*Problem to solve:* Whenever a line in the material below includes "nelvivonamicha", copy that line.

=== Begin Enclosure ===

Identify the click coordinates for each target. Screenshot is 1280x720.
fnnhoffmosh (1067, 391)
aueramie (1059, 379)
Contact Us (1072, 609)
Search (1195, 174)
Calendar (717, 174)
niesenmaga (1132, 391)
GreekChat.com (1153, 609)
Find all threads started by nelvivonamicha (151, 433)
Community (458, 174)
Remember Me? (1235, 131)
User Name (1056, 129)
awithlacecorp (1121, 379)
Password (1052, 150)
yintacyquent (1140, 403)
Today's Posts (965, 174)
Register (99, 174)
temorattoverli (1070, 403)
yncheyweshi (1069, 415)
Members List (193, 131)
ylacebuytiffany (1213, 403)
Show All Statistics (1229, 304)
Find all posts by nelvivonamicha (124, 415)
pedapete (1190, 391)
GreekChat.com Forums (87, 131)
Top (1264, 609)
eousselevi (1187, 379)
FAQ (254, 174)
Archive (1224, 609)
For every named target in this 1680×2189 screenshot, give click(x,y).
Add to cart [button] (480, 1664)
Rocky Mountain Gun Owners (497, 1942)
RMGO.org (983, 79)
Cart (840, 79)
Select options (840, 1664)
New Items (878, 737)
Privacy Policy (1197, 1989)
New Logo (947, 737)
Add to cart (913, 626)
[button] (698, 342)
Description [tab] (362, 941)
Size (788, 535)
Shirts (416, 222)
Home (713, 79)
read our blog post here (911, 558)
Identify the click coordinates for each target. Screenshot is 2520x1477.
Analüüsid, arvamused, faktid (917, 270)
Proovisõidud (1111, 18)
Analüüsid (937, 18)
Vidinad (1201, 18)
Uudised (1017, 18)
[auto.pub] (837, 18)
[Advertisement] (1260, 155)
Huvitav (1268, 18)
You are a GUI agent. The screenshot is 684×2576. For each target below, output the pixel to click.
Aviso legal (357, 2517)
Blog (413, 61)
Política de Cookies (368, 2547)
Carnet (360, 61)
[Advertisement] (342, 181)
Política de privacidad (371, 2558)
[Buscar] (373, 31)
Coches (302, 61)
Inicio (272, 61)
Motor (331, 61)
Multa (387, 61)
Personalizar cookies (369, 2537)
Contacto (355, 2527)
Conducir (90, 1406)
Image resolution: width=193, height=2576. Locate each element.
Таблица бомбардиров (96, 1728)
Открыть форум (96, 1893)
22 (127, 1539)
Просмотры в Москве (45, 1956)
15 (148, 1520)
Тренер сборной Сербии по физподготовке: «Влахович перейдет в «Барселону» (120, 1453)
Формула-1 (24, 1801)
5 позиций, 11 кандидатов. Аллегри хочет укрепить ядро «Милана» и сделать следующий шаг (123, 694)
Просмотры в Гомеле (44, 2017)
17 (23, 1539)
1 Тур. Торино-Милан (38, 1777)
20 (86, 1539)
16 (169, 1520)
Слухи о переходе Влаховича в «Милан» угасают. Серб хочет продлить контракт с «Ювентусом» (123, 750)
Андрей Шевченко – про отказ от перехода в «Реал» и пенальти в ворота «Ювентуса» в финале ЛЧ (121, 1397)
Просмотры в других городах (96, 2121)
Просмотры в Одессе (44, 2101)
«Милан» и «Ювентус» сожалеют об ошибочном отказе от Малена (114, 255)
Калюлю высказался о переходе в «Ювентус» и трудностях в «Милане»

=== End Enclosure ===

*Task output:*
Find all threads started by nelvivonamicha (151, 433)
Find all posts by nelvivonamicha (124, 415)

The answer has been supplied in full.